* **EXERCISE AIM**
Repeat the entries that follow, exactly as they are written.

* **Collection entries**
:::::

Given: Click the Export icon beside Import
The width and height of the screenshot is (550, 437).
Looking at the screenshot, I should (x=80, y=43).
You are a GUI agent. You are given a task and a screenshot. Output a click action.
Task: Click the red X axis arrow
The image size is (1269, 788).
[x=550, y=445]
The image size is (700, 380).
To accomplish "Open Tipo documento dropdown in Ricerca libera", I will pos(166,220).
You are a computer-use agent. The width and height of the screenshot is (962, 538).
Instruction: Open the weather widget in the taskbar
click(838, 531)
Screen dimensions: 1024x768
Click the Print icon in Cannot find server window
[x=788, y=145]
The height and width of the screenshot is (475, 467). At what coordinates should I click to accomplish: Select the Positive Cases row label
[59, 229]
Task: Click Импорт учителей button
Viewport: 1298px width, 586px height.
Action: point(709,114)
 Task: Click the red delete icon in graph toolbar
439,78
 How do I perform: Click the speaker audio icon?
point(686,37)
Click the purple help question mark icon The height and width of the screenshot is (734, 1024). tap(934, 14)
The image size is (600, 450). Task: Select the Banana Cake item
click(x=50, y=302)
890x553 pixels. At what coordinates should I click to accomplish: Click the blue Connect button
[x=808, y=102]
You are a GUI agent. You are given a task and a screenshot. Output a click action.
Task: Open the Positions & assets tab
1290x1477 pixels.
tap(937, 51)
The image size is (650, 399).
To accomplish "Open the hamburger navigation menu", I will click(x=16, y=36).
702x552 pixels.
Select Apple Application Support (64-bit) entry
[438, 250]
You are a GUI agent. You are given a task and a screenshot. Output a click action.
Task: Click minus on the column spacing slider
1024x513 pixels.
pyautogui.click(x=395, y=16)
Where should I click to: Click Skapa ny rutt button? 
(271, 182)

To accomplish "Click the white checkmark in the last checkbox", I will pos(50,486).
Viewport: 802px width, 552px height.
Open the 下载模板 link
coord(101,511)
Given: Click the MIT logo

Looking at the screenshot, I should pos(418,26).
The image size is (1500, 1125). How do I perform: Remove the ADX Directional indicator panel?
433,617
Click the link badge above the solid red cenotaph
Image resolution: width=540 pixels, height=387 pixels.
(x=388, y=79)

:::::

* **RESPONSE**
Given: Click the Export icon beside Import
The width and height of the screenshot is (550, 437).
Looking at the screenshot, I should (x=80, y=43).
You are a GUI agent. You are given a task and a screenshot. Output a click action.
Task: Click the red X axis arrow
The image size is (1269, 788).
[x=550, y=445]
The image size is (700, 380).
To accomplish "Open Tipo documento dropdown in Ricerca libera", I will pos(166,220).
You are a computer-use agent. The width and height of the screenshot is (962, 538).
Instruction: Open the weather widget in the taskbar
click(838, 531)
Screen dimensions: 1024x768
Click the Print icon in Cannot find server window
[x=788, y=145]
The height and width of the screenshot is (475, 467). At what coordinates should I click to accomplish: Select the Positive Cases row label
[59, 229]
Task: Click Импорт учителей button
Viewport: 1298px width, 586px height.
Action: point(709,114)
 Task: Click the red delete icon in graph toolbar
439,78
 How do I perform: Click the speaker audio icon?
point(686,37)
Click the purple help question mark icon The height and width of the screenshot is (734, 1024). tap(934, 14)
The image size is (600, 450). Task: Select the Banana Cake item
click(x=50, y=302)
890x553 pixels. At what coordinates should I click to accomplish: Click the blue Connect button
[x=808, y=102]
You are a GUI agent. You are given a task and a screenshot. Output a click action.
Task: Open the Positions & assets tab
1290x1477 pixels.
tap(937, 51)
The image size is (650, 399).
To accomplish "Open the hamburger navigation menu", I will click(x=16, y=36).
702x552 pixels.
Select Apple Application Support (64-bit) entry
[438, 250]
You are a GUI agent. You are given a task and a screenshot. Output a click action.
Task: Click minus on the column spacing slider
1024x513 pixels.
pyautogui.click(x=395, y=16)
Where should I click to: Click Skapa ny rutt button? 
(271, 182)

To accomplish "Click the white checkmark in the last checkbox", I will pos(50,486).
Viewport: 802px width, 552px height.
Open the 下载模板 link
coord(101,511)
Given: Click the MIT logo

Looking at the screenshot, I should pos(418,26).
The image size is (1500, 1125). How do I perform: Remove the ADX Directional indicator panel?
433,617
Click the link badge above the solid red cenotaph
Image resolution: width=540 pixels, height=387 pixels.
(x=388, y=79)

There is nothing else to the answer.